Jessica tersenyum manis sembari menggelengkan kepalanya. "Aku tidak akan meminta hal yang satu itu lagi, Brendy, asalkan selamanya kamu bisa tetap setia sampai aku tua nanti. Aku minta maaf ya karena sudah meminta sesuatu hal yang seharusnya tidak boleh aku minta darimu karena kita sudah saling berjanji untuk sehidup semati. Aku menyesal dengan apa yang pernah aku katakan padamu, tapi kamu harus tahu satu hal bahwa aku dan Patrick tidak pernah menjalin hubungan spesial dan aku sama sekali tidak cinta sama dia, karena selama ini aku hanya menganggapnya sebagai seorang sahabat, tidak lebih. Kamu harus percaya itu ya sayang. Selama ini aku setia sama kamu, hanya kamu satu-satunya, kamu pria pertama dan terakhir yang aku cintai selamanya."
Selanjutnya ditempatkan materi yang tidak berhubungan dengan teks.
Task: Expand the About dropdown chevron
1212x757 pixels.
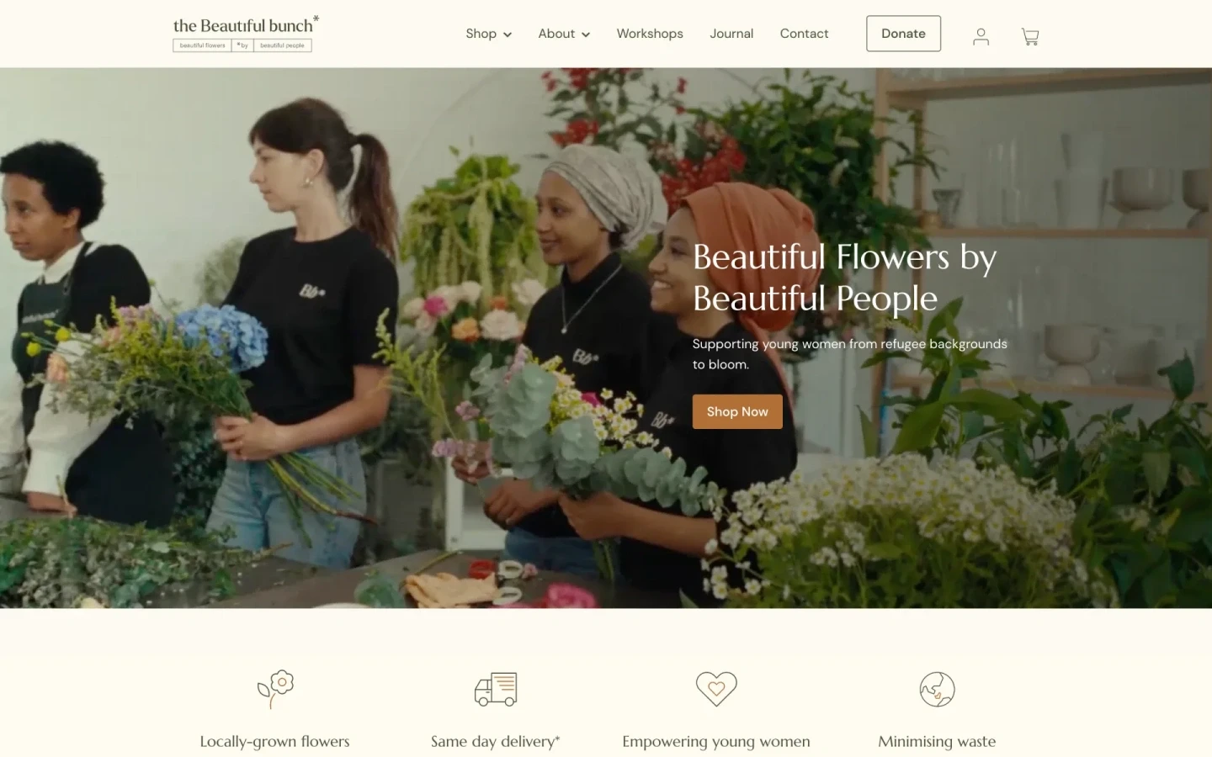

Walau suara Jessica terdengar lembut saat menjelaskan semuanya kepada Brendan, tapi sorot matanya memancarkan kesedihan yang diselimuti kecemasan. Hal itu tertangkap jelas oleh mata Brendan yang seolah mengerti bahwa ada sesuatu yang Jessica sembunyikan darinya. Namun, Brendan memilih untuk tidak menanyakannya saat ini juga mengenai hal yang mengganjal pikirannya.
"Kenapa ya aku seperti merasakan Jessica tengah menyembunyikan sesuatu dariku? Hal apa yang sebenarnya Jessy sembunyikan dariku tentang Patrick? Aku merasa sorot matanya berubah cemas saat membahas tentang Patrick," batin Brendan yang pada akhirnya menaruh rasa curiga di kedalaman hatinya dan memutuskan akan mencari tahu semuanya setelah kondisinya pulih nanti.